• TASK DETAILS: Pictures in the listing below are skipped, while the lines from the "Image resolution: width=700" line through the "Task: Toggle the eye icon on segment trigger" line are returned word for word.

• SUPPLIED ENTRIES:
*** Begin section ***

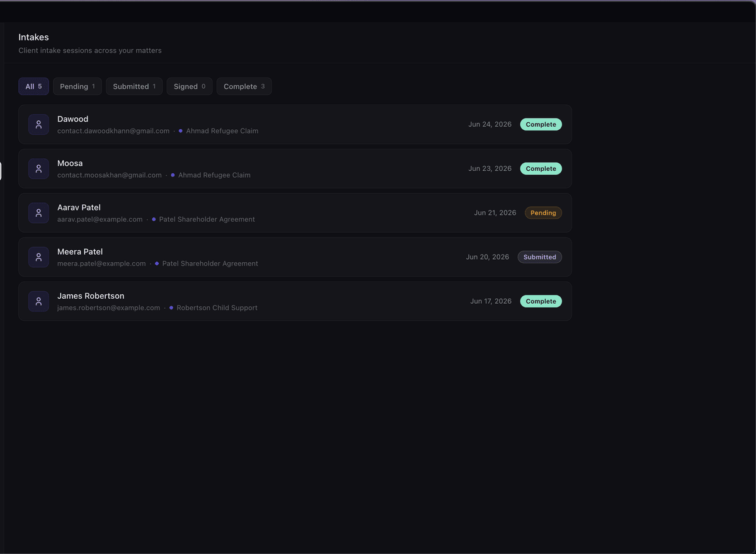Click the person icon beside Dawood
Viewport: 756px width, 554px height.
38,125
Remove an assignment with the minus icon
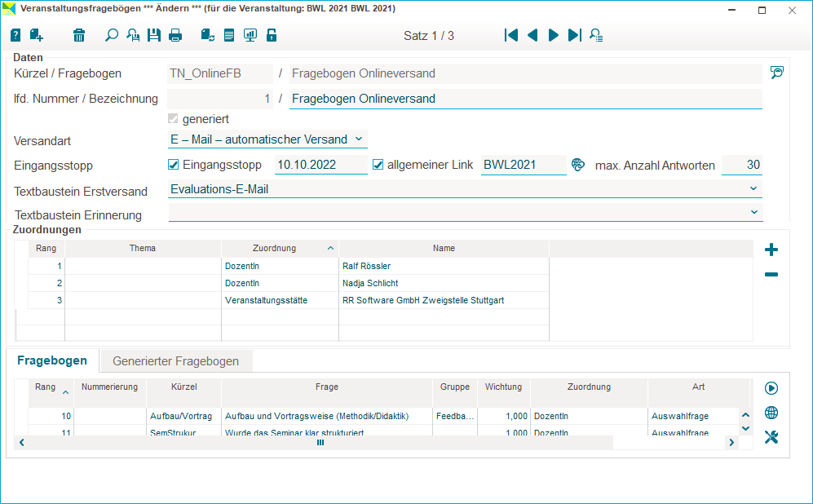Image resolution: width=813 pixels, height=504 pixels. (x=771, y=275)
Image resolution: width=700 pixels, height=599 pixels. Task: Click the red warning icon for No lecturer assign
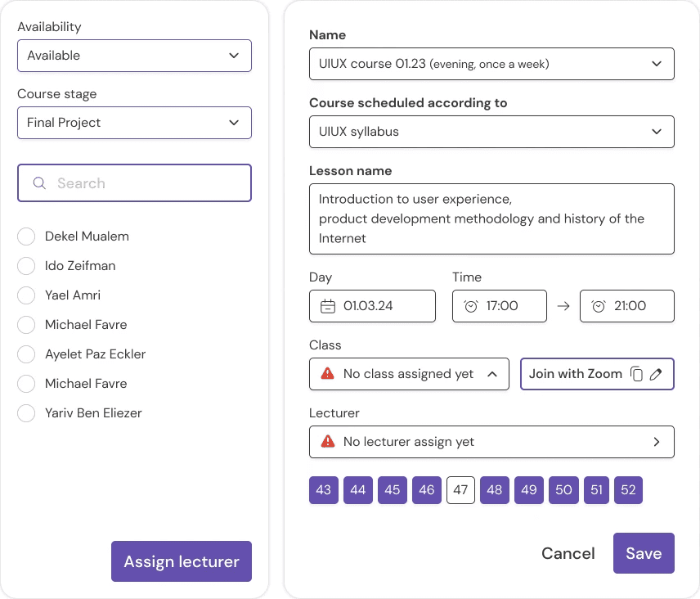(328, 441)
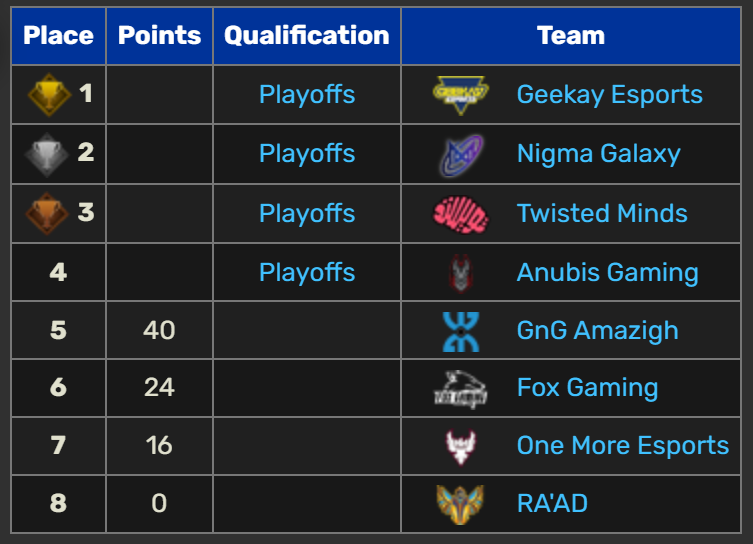Click the Fox Gaming team logo
753x544 pixels.
pyautogui.click(x=461, y=388)
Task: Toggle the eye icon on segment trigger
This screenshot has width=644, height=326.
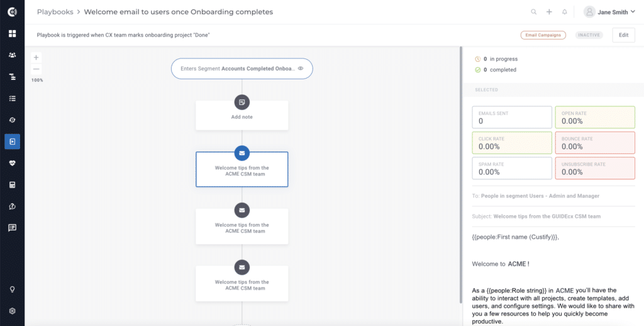Action: pyautogui.click(x=301, y=69)
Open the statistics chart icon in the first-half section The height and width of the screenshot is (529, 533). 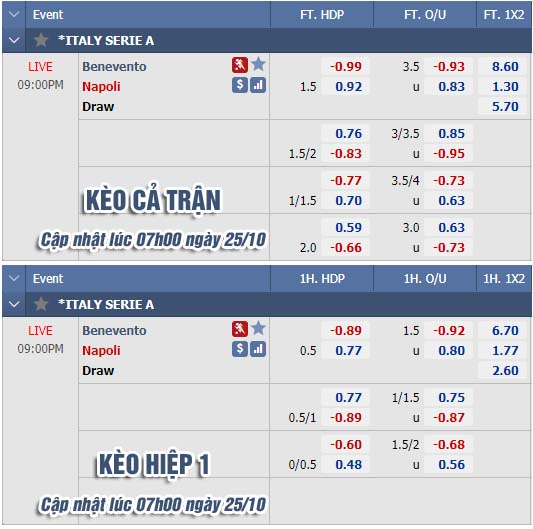258,349
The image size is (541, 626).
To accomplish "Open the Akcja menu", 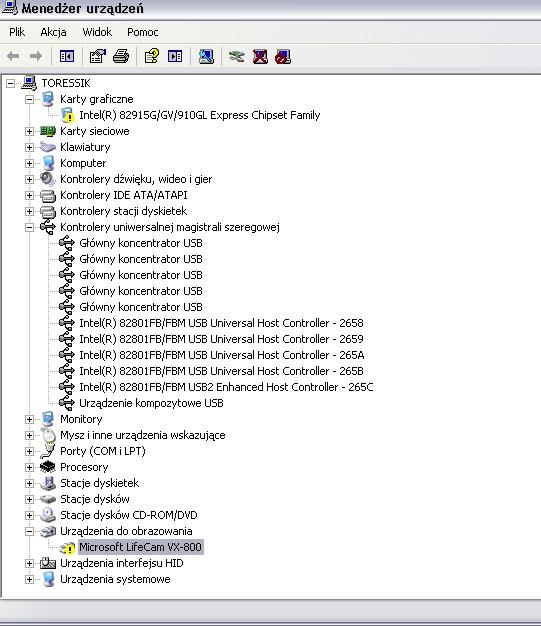I will pos(54,32).
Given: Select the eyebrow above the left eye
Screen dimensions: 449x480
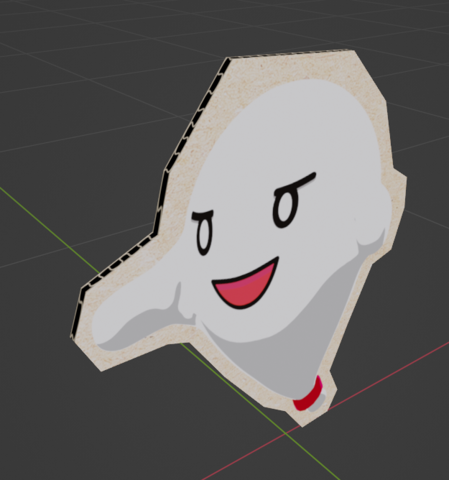Looking at the screenshot, I should (202, 215).
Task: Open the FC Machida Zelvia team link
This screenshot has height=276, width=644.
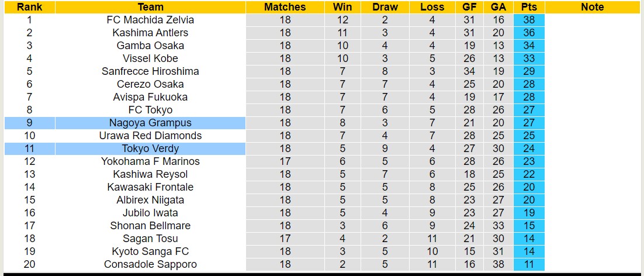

*** End section ***

• ANSWER TO THIS EXERCISE:
Image resolution: width=700 pixels, height=599 pixels. Task: Click the red warning icon for No lecturer assign
(328, 441)
Click the Fox Gaming team logo
753x544 pixels.
pyautogui.click(x=461, y=388)
Task: Toggle the eye icon on segment trigger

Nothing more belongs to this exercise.